Counselling
Career Counselling / Financial Planning
Career Counseling is a process that will help you to know and understand yourself and the world of work in order to make career, educational, and life decisions. Career development is more than just deciding on a major and what job you want to get when you graduate.
Family Counselling
Family counseling brings together members of a family to work through situation or relationship issues. Concerns may include changes in family relationships, conflict, health issues, addiction or other. Counselors will help the family recognize their patterns, build on the positive and develop alternatives, providing all family members a voice in the process.
Family therapy, also referred to as couple and family therapy, marriage and family therapy, family systems therapy, and family counseling, is a branch of psychotherapy that works with families and couples in intimate relationships to nurture change and development. It tends to view change in terms of the systems of interaction between family members. It emphasizes family relationships as an important factor in psychological health.
Couple Counselling / Relationship Counselling / Marriage Counselling
Relationship counseling is the process of counseling the parties of a human relationship in an effort to recognize, and to better manage or reconcile, troublesome differences and repeating patterns of stress upon the relationship.
Child / teenager / youth Counselling
Child counseling, or youth counseling, however, is a type of counseling that focuses on children that are diagnosed with mental disorders.

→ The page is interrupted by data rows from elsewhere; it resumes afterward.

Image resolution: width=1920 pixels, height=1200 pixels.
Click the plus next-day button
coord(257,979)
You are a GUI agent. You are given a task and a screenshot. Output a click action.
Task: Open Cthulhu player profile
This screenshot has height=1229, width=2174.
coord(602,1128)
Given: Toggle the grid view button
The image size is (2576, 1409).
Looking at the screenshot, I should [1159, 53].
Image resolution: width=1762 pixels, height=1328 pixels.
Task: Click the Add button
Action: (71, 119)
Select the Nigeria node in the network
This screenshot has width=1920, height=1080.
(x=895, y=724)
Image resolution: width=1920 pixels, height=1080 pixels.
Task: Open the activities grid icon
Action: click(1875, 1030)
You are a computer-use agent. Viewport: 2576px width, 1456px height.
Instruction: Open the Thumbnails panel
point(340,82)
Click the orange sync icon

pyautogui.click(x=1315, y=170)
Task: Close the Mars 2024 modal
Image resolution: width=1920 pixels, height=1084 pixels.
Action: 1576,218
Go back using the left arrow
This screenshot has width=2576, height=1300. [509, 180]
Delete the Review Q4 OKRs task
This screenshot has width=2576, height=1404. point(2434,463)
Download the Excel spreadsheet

Children can experience the same mental and emotional problems that adults do, including depression, anxiety, post-traumatic stress disorder, and grief. Symptoms of these disorders may manifest themselves differently in children, though. For instance, instead of becoming quiet and sullen, a child suffering from a mental disorder such as depression might have emotional outbursts or exhibit behavioral problems.
Personal Counselling:
Individual therapy (sometimes called “psychotherapy” or “counseling”) is a process through which clients work one-on-one with a trained therapist—in a safe, caring, and confidential environment—to explore their feelings, beliefs, or behaviors, work through challenging or influential memories, identify aspects of their lives that they would like to change, better understand themselves and others, set personal goals, and work toward desired change.
People seek therapy for a wide variety of reasons, from coping with major life challenges or childhood trauma, to dealing with depression or anxiety, to simply desiring personal growth and greater self-knowledge. A client and therapist may work together for as few as five or six sessions or as long as several years, depending on the client’s unique needs and personal goals for therapy.